We now go to PC motion number 26. Mr. Hardeman.

Mr. Ernie Hardeman: I move that section 159 of the City of Toronto Act, 2006, as set out in subsection 16(1) of schedule 2 to the bill, be amended by adding the following subsections:

“Exception

“(1.1) Despite subsection (1), a commissioner shall not perform any function described in paragraphs 1 to 4 of that subsection with respect to a member of a local board who does not receive compensation for being a member of the local board.

“Same, transition

“(1.2) Despite subsection (1), a commissioner shall not perform any function described in paragraphs 1 to 4 of that subsection with respect to a member of a local board who receives compensation for being a member of the local board relating to any conduct of the member that occurs prior to July 1, 2019.”

The Chair (Mr. Peter Tabuns): Thank you, Mr. Hardeman. Would you like to speak to that?

Mr. Ernie Hardeman: I think the important part is that, particularly in rural Ontario, it’s going to be very difficult to deal with volunteers who get nothing out of what they do, but are missing the chance of having—against nothing that they did themselves, but somebody deciding to ask for the review and working the commissioner to be looking at what they’ve done or haven’t done.

For volunteers, I think we’re always looking at whether somebody was doing it for personal gain and things like that. Well, a volunteer is going to have great difficulty in doing much for personal gain. It’s service to their community, and I think we should recognize that in the legislation.

The other part is that for those who are members of boards that are compensated, I think it’s appropriate to give some phasing in as this bill gets implemented. There are going to be a lot of changes where we have the integrity commissioner looking at all members of council and how that’s going to be dealt with, and then to do it for all of the boards and commissions, of which there are a great number.

The last section of it is to set a phase-in period to July 1, 2019, which is when they would have to do it for all of them. I think this is just for the convenience of municipalities so they can prepare for it.

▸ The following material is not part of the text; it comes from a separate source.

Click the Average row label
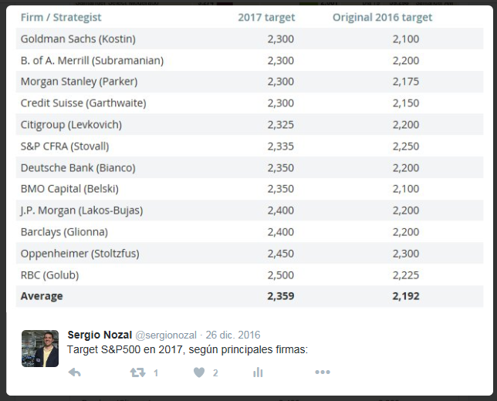This screenshot has height=401, width=497. pos(42,295)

A lot of the boards and commissions, particularly in small towns and rural, are not equipped to make these big changes. They’re going to spend the first six months or a year talking about what’s coming and then they’re going to have to have some time to get everything according to the new legislation. I think this is just to ease facilitating the implementation.

The Chair (Mr. Peter Tabuns): Mr. Rinaldi.

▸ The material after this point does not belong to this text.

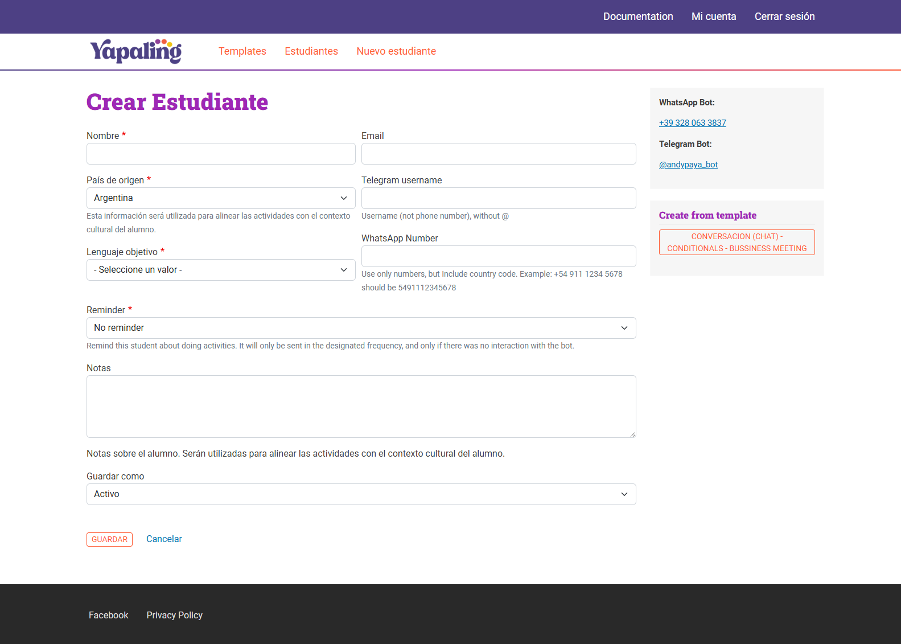Click the Cancelar link

164,539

Mr. Lou Rinaldi: I think we debated this under schedule 1 of PC motion 4 at some length, and this is basically the same. I recommend voting against it for those same reasons.

The Chair (Mr. Peter Tabuns): Further discussion? There being none, you’re ready for the vote?

Mr. Ernie Hardeman: Recorded.

The Chair (Mr. Peter Tabuns): A recorded vote is requested.

Ayes

Coe, Hardeman.

Nays

Dhillon, Fraser, Mangat, McMeekin, Rinaldi.

The Chair (Mr. Peter Tabuns): And it is lost.

We go to PC motion number 27: Mr. Coe.

Mr. Lorne Coe: I move that section 159 of the City of Toronto Act, 2006, as set out in subsection 16(2) of schedule 2 to the bill, be amended by adding the following subsections:

“Indemnity

“(2.0.1) The city shall indemnify the commissioner for any liability arising from an act done in good faith in the execution of the commissioner’s duties or from any neglect or default in the execution in good faith of those duties.

“Immunity

“(2.0.2) No proceeding shall be commenced against the commissioner or any person employed in his or her office for any act done or omitted in good faith in the execution or intended execution of his or her duties under this act.”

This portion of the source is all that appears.